Het is de afsluiting van de discussie. God zegt tegen Mohammed dat hij het op moet (mag) geven. Dit vers wordt vaak vergeleken met Lukas 23:34, waarin Jezus, stervend aan het kruis, uitroept: ‘Vader, vergeef hun, want ze weten niet wat ze doen.’ Vaak wordt dan gesuggereerd dat Mohammed het Lukasevangelie wellicht kende. Maar die gelijkenis is oppervlakkig. In theologisch opzicht staat hier iets totaal anders. Jezus vroeg God om zijn vervolgers niet te straffen omdat ze onwetend waren. Bij Mohammed zijn de tegenstanders niet onwetend maar (koppig) ongelovig, waarop God hem aanraadt om ze met rust te laten; ze zouden hun straf nog wel krijgen. Dat is écht een heel ander verhaal.
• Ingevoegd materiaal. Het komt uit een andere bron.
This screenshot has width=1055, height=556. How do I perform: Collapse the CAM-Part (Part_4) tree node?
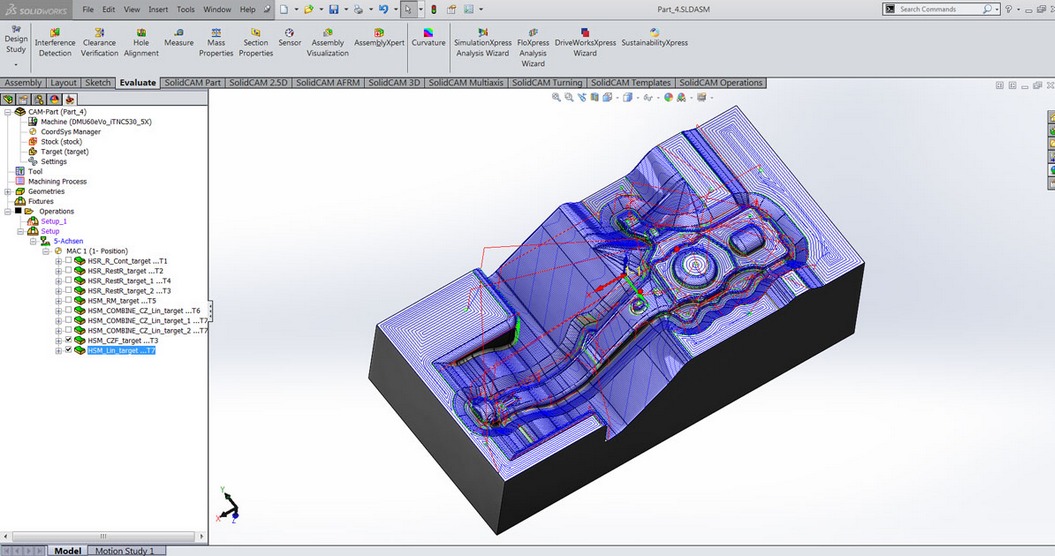click(x=8, y=112)
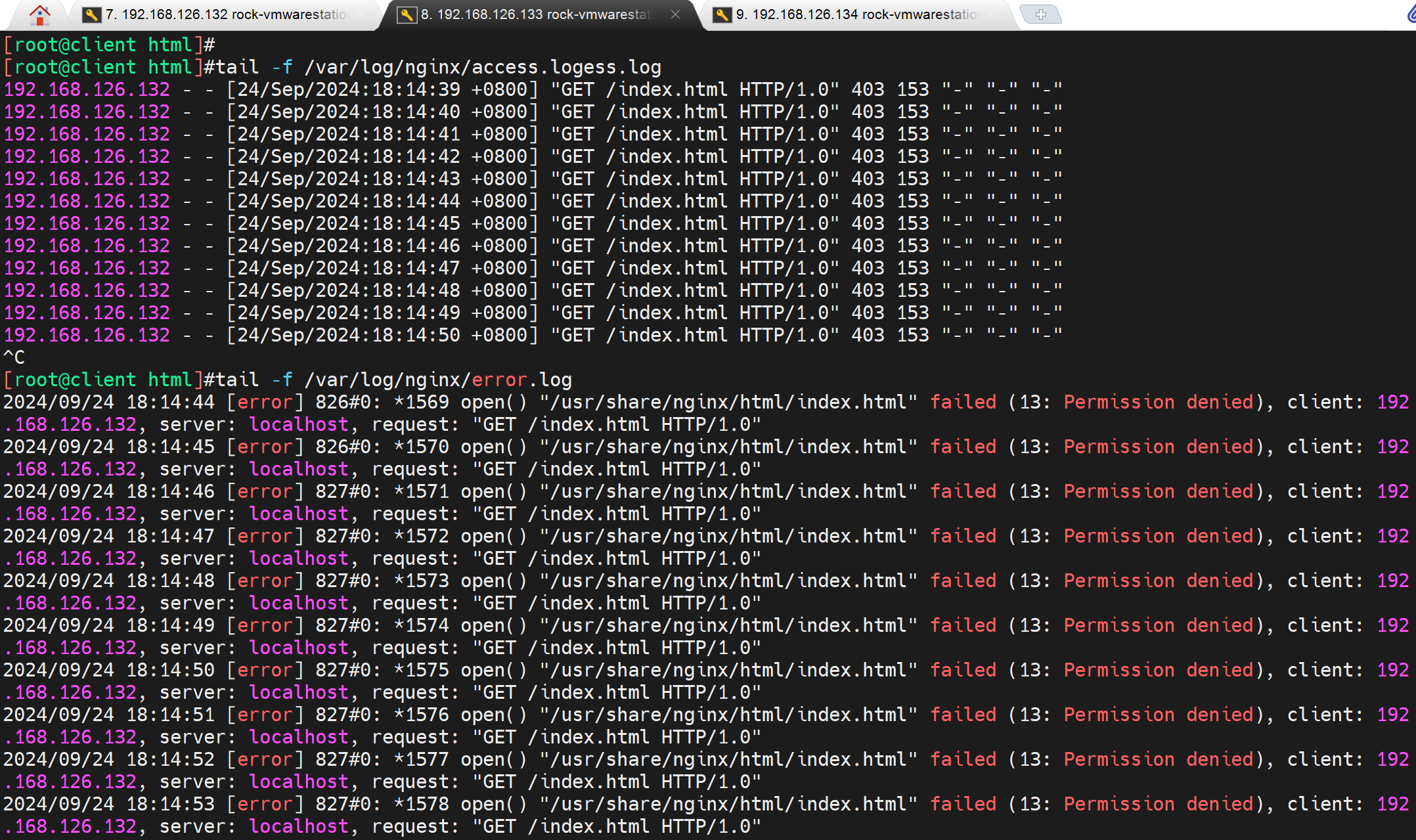Click the ^C interrupt line

14,357
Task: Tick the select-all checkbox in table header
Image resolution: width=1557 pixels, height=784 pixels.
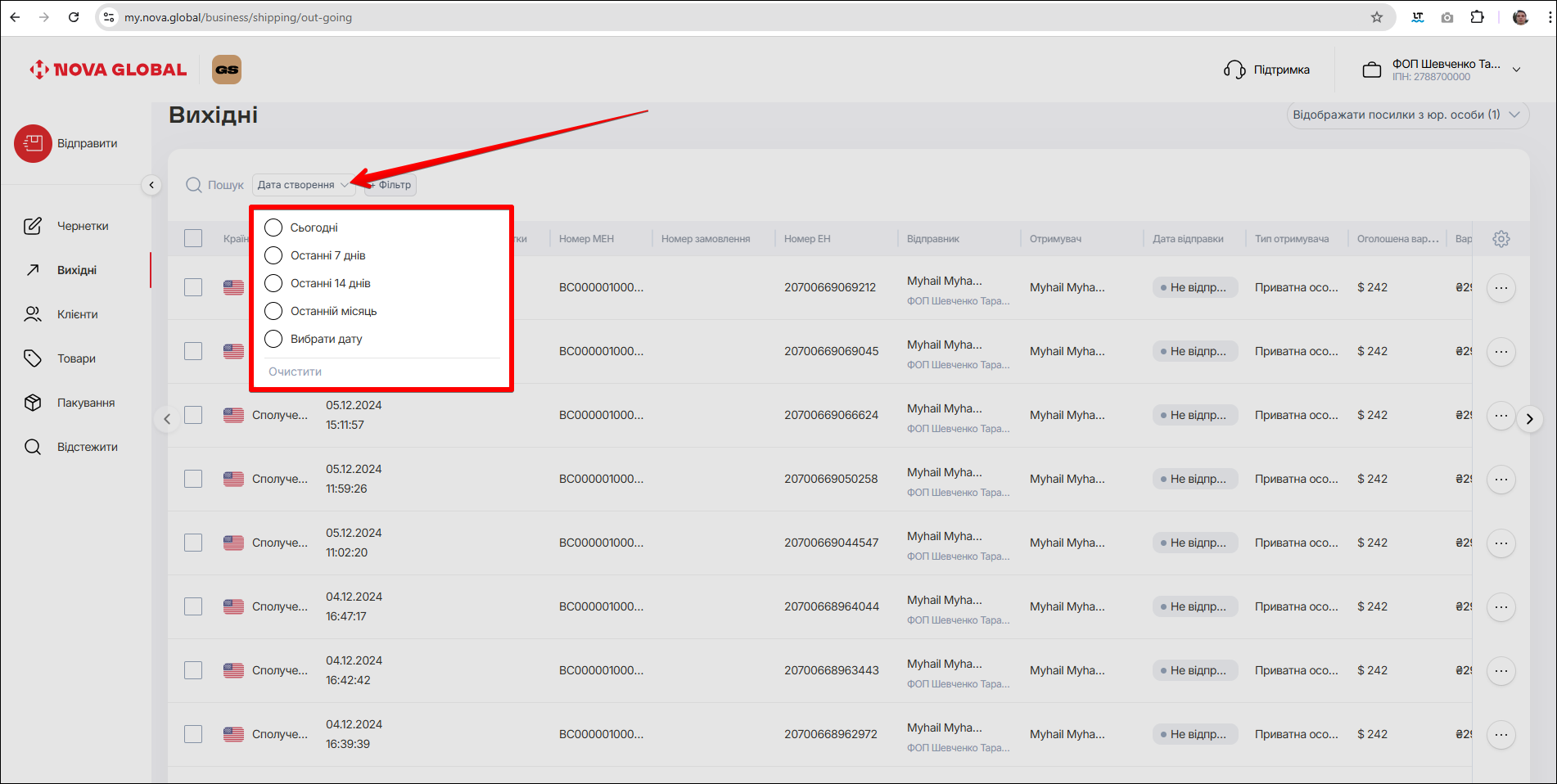Action: point(193,238)
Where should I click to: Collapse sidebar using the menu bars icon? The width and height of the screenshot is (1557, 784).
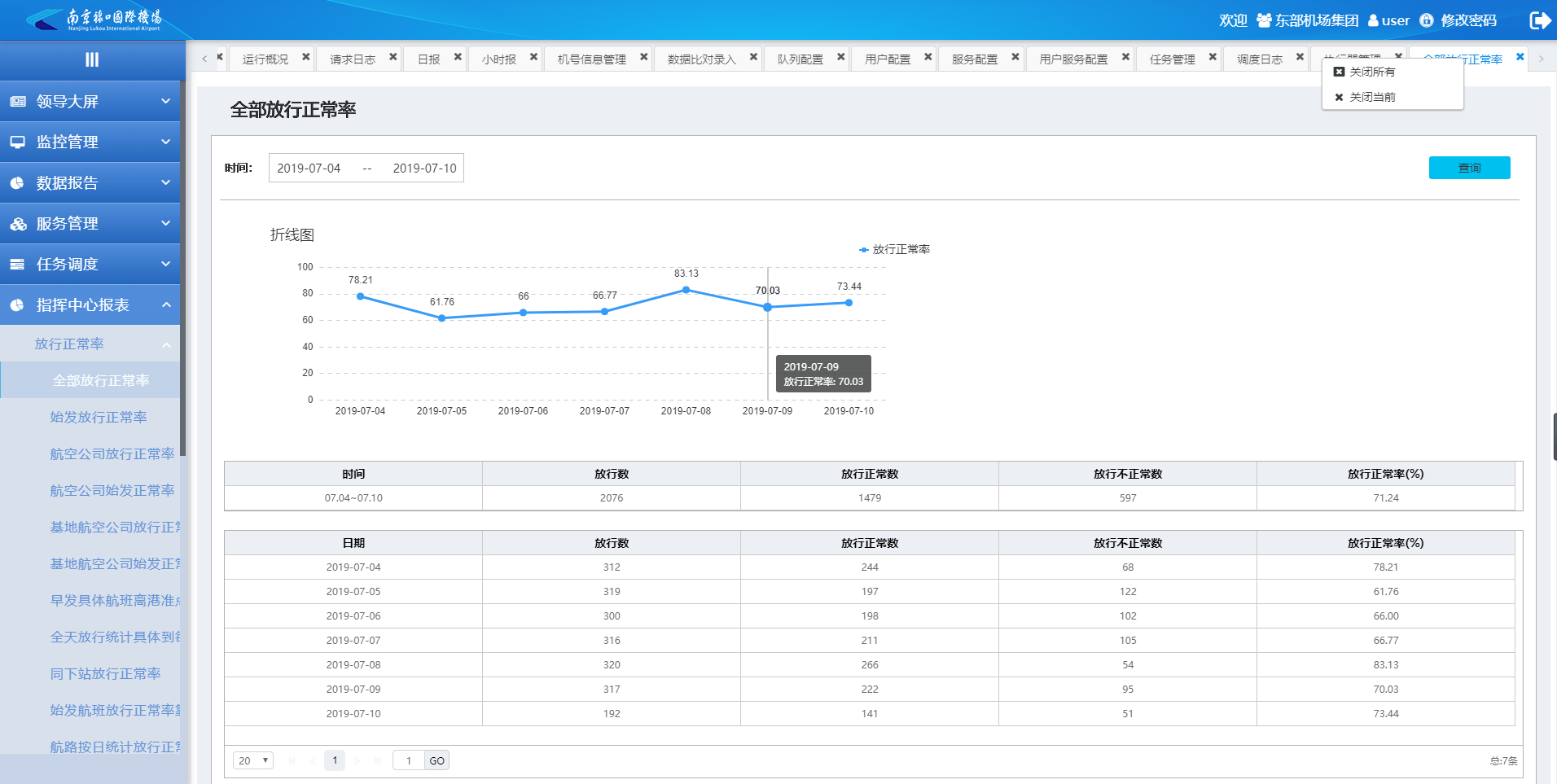coord(91,59)
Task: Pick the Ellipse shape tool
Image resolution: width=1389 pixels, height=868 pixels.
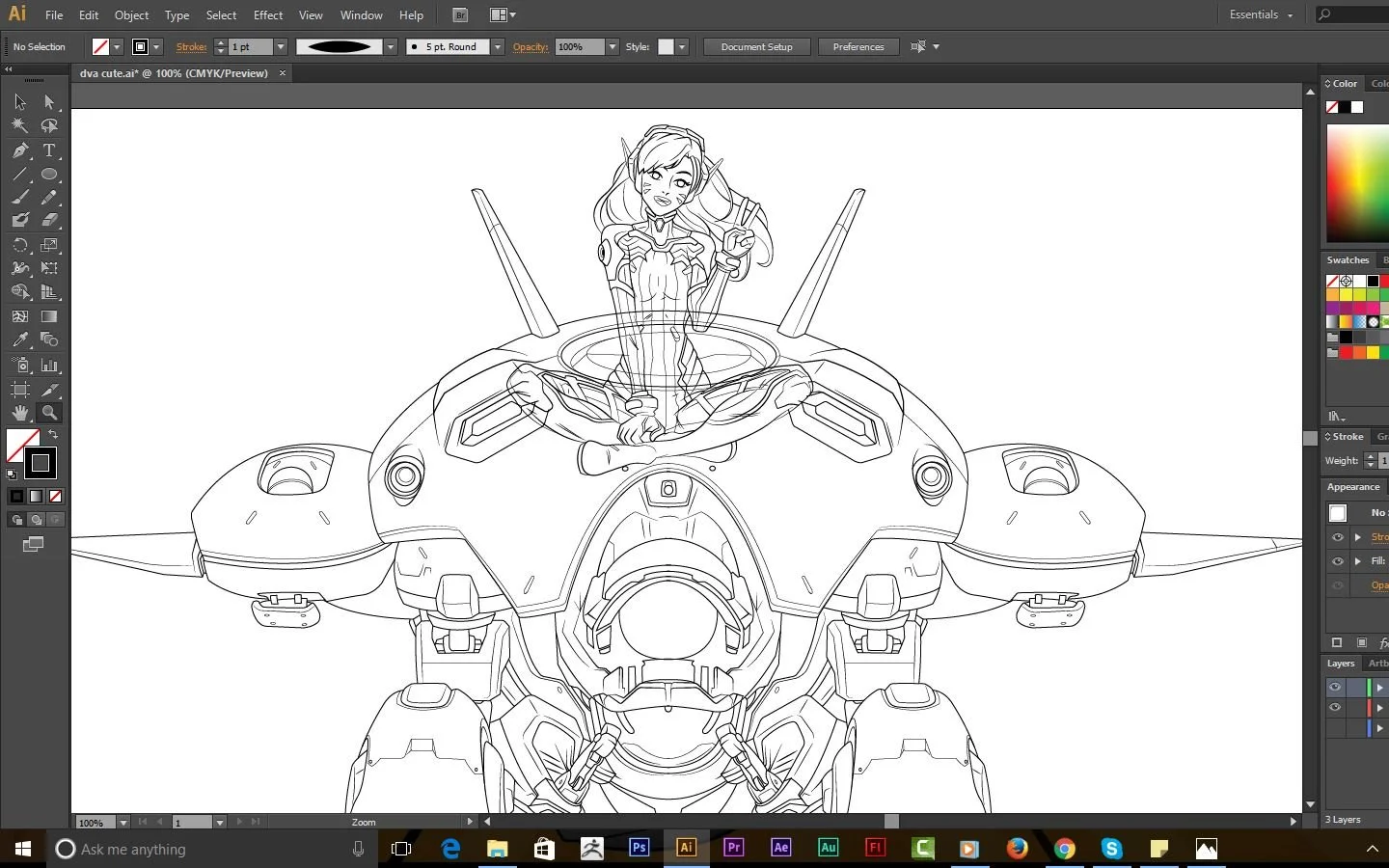Action: pos(49,175)
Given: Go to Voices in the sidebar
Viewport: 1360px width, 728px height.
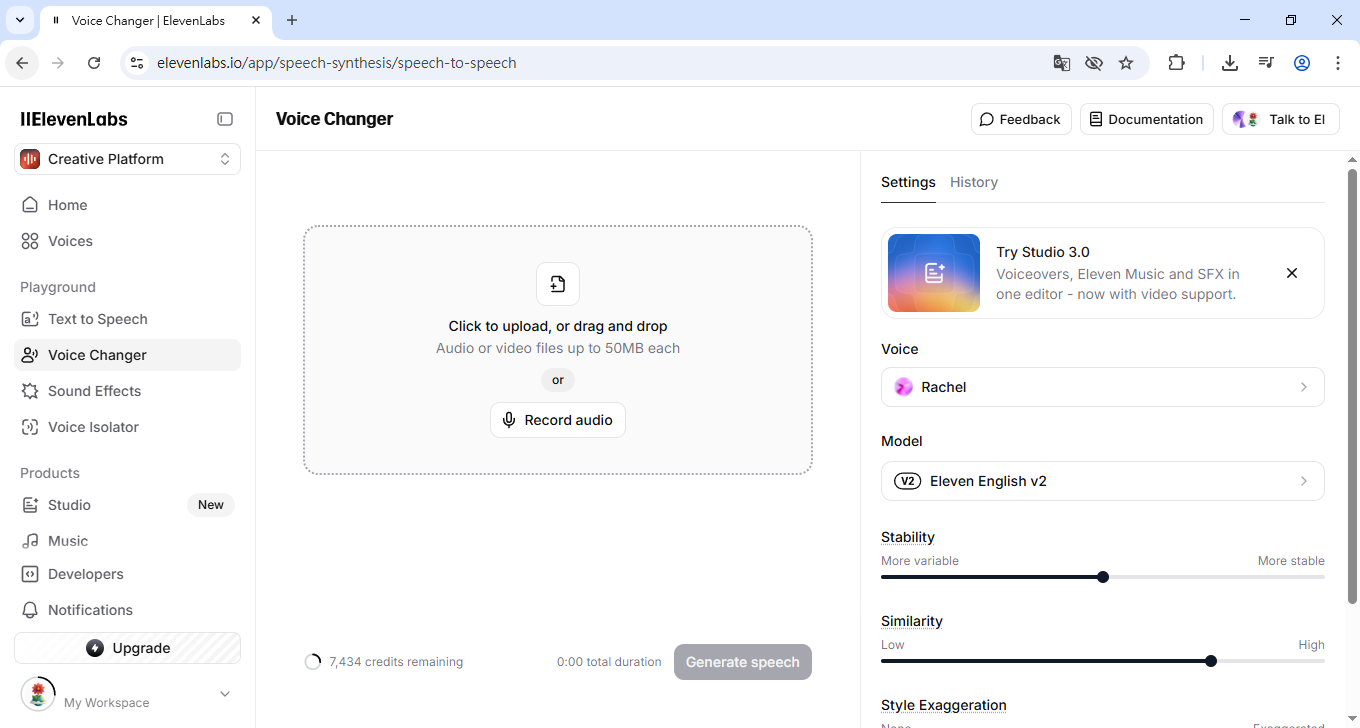Looking at the screenshot, I should pos(70,241).
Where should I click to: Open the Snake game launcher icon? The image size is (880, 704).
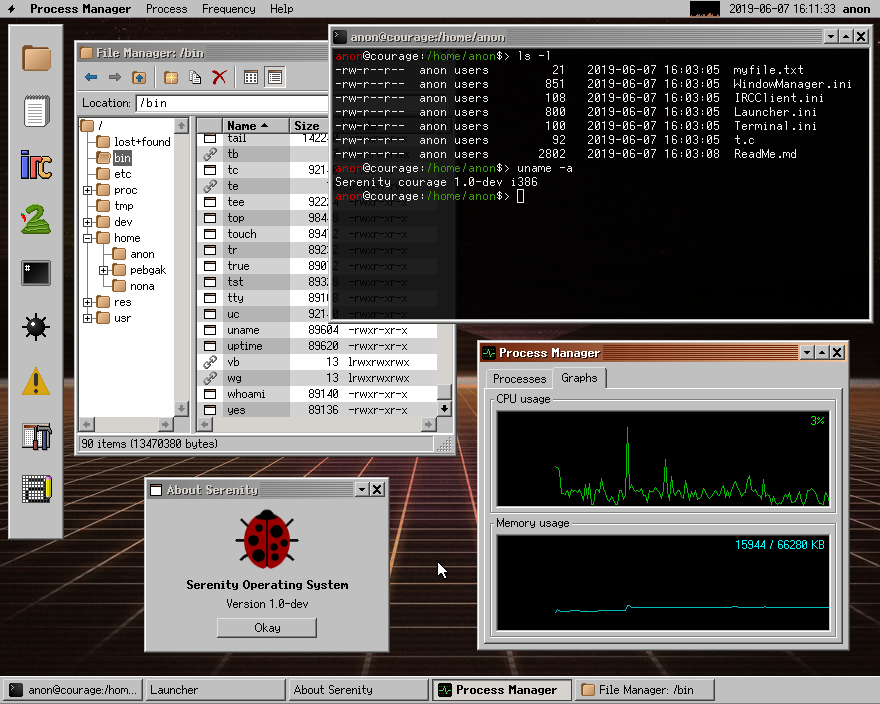(x=36, y=219)
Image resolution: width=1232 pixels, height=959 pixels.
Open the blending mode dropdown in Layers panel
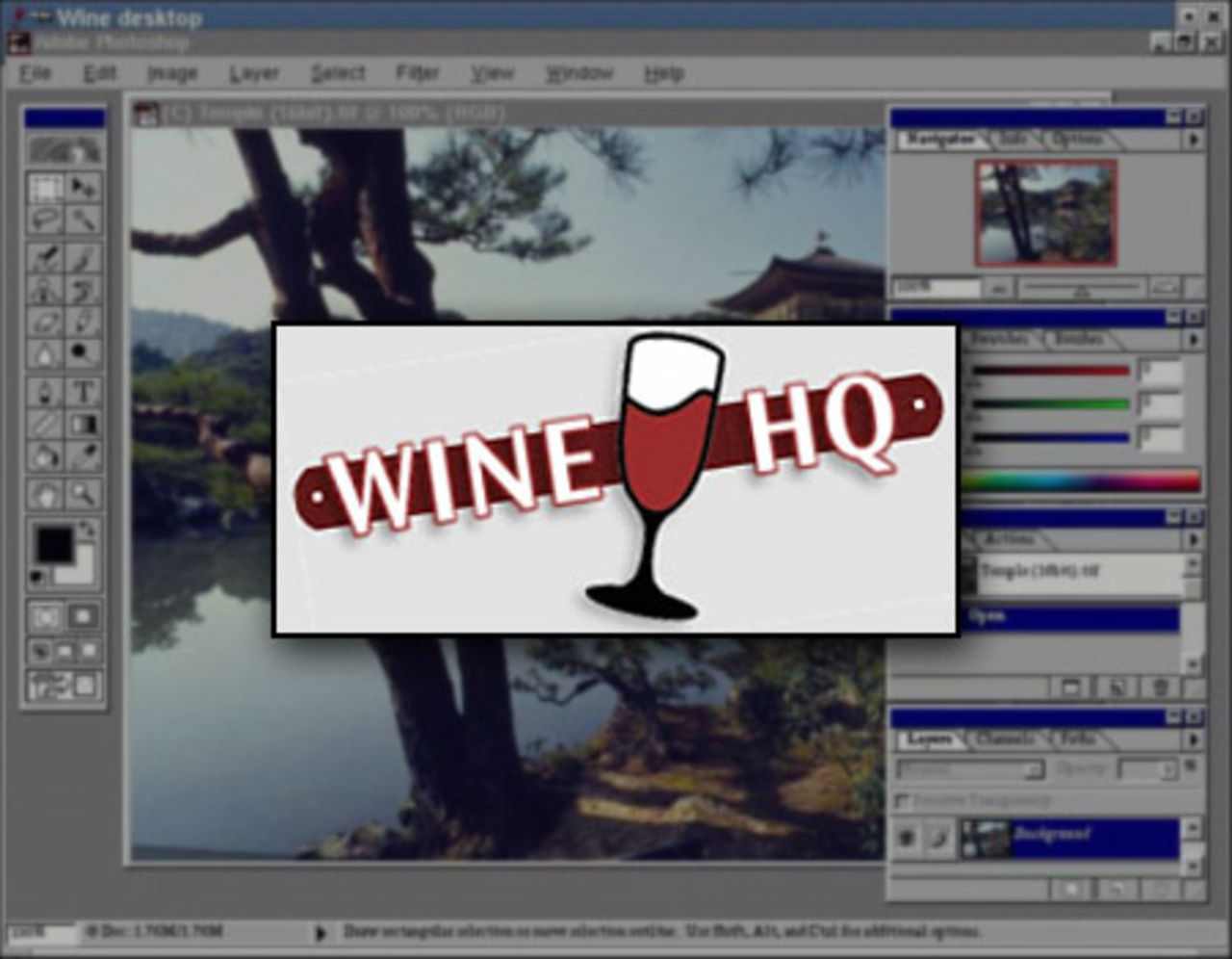[968, 769]
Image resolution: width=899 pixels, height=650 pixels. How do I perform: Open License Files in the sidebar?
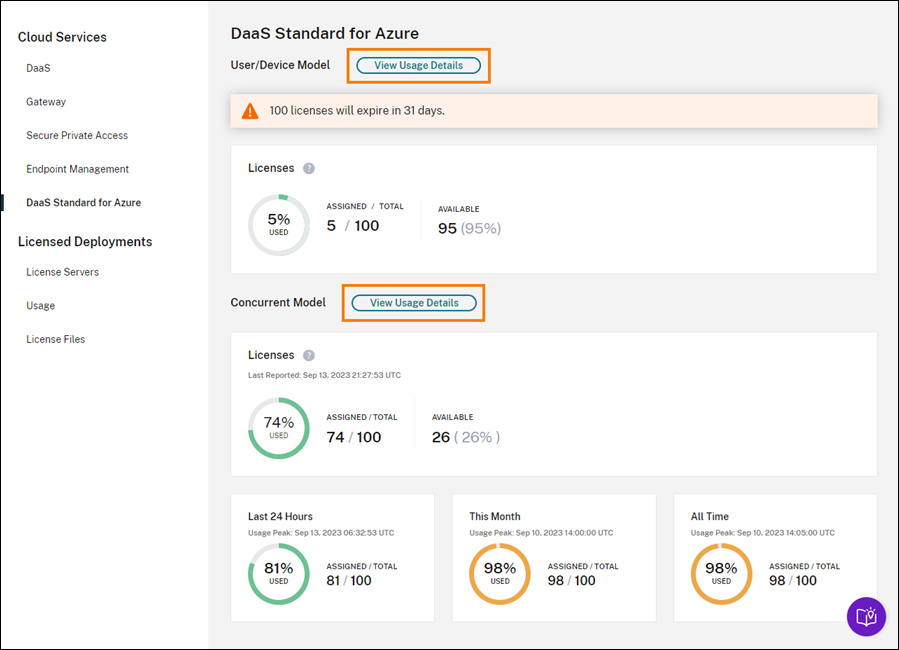(x=55, y=339)
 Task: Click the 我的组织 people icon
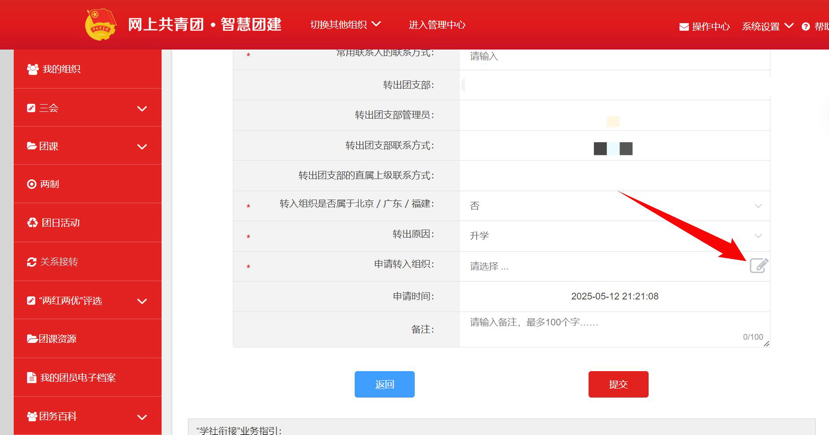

Mohammed gaf het op. Of anders gezegd, God gaf Mohammed op een gegeven moment de raad om de Mekkanen met rust te laten. Deze mededeling staat natuurlijk haaks op vers 5, het vers waarmee de soera opent en waarin Mohammed uitdagend stelt dat hij de Mekkanen juist niét met rust zal laten maar ze zal blijven vermanen. Want dat was zijn door God gegeven taak. Dat heilige vuur was uiteindelijk gedoofd. Wat Mohammed ook zei, de Mekkanen zagen geen enkele reden om hun dochters van God los te laten. God kon wel degelijk dochters hebben – vraag het maar aan de christenen! En drie dochters waren meer waard dan één zoon!

 

 

 

[1] Zie mijn boeken ‘Mohammed en het ontstaan van de islam’ en ‘Uit de diepten van de hel’.